Depois disso, as obras de Claudyo ganharam o mundo e já foram expostas em vários países da Europa. Uma das lembranças que tem é de quando expôs uma releitura de Guernica, pintura de Picasso, na Galeria Zero, em Barcelona. 

"Naquele momento os americanos estavam bombardeando o Afeganistão, em 2002. Eu fiz uma releitura da Guernica de Picasso, que sempre me influenciou, mas com a minha linguagem. Quando chegou de noite, vi todos em torno da minha tela.  Depois disso participei de mais de 20 eventos em toda Europa". 

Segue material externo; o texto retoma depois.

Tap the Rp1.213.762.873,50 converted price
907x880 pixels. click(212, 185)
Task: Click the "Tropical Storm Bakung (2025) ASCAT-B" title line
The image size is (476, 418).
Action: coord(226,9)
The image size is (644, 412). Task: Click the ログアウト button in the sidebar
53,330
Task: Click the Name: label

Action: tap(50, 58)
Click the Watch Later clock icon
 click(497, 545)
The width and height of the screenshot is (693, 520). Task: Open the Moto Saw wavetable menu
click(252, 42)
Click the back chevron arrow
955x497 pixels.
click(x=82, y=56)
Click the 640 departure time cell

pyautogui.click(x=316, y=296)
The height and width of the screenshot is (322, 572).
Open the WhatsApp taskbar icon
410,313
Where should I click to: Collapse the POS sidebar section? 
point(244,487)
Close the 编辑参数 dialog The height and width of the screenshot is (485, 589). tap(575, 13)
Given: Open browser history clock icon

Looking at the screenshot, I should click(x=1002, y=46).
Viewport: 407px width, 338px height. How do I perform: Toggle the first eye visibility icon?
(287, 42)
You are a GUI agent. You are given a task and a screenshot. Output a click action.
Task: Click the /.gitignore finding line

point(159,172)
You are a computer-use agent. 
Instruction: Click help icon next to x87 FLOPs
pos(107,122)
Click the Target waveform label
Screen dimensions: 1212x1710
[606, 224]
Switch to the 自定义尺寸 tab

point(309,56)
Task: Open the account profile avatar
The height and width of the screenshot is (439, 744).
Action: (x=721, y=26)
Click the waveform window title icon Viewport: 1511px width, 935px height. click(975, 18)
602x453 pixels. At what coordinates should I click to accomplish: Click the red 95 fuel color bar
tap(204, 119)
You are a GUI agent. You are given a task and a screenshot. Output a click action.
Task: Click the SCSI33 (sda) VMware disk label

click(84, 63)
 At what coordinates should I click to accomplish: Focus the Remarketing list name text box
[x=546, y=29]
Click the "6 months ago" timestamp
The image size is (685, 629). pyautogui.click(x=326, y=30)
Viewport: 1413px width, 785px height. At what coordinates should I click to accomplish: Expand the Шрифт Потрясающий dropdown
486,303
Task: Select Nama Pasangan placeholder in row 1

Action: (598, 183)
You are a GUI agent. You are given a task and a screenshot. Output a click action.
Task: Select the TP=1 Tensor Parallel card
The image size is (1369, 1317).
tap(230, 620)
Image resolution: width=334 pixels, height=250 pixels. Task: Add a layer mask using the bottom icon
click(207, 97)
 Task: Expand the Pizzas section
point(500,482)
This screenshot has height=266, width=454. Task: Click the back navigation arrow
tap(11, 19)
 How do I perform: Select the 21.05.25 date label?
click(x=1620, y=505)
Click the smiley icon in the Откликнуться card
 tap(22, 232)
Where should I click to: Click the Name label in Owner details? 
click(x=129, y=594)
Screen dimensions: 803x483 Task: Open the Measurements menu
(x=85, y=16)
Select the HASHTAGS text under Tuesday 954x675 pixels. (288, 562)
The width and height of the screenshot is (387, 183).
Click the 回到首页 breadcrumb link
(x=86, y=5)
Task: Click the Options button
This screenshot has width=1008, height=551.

Aqui, Claudyo ressalta que conseguiu mudar de vida e deslanchar a carreira de pintor. Na casa centenária em que mora com a esposa e quatro gatos na rua 24 de Outubro, a arte está presente desde o muro da entrada, decorado com mosaico feito pelas mãos de Claudyo, até as paredes do imóvel, decoradas com dezenas de telas do artista plástico. 

"Minha esposa veio para cá com 12 anos, mas é de Santa Catarina, eu só vim com 30 anos para Cuiabá. A gente que viveu em outros lugares consegue ver a diferença do povo. Ter vindo para cá e conhecido o acolhimento do cuiabano. É diferente. Eu jamais seria artista se tivesse ficado na minha cidade".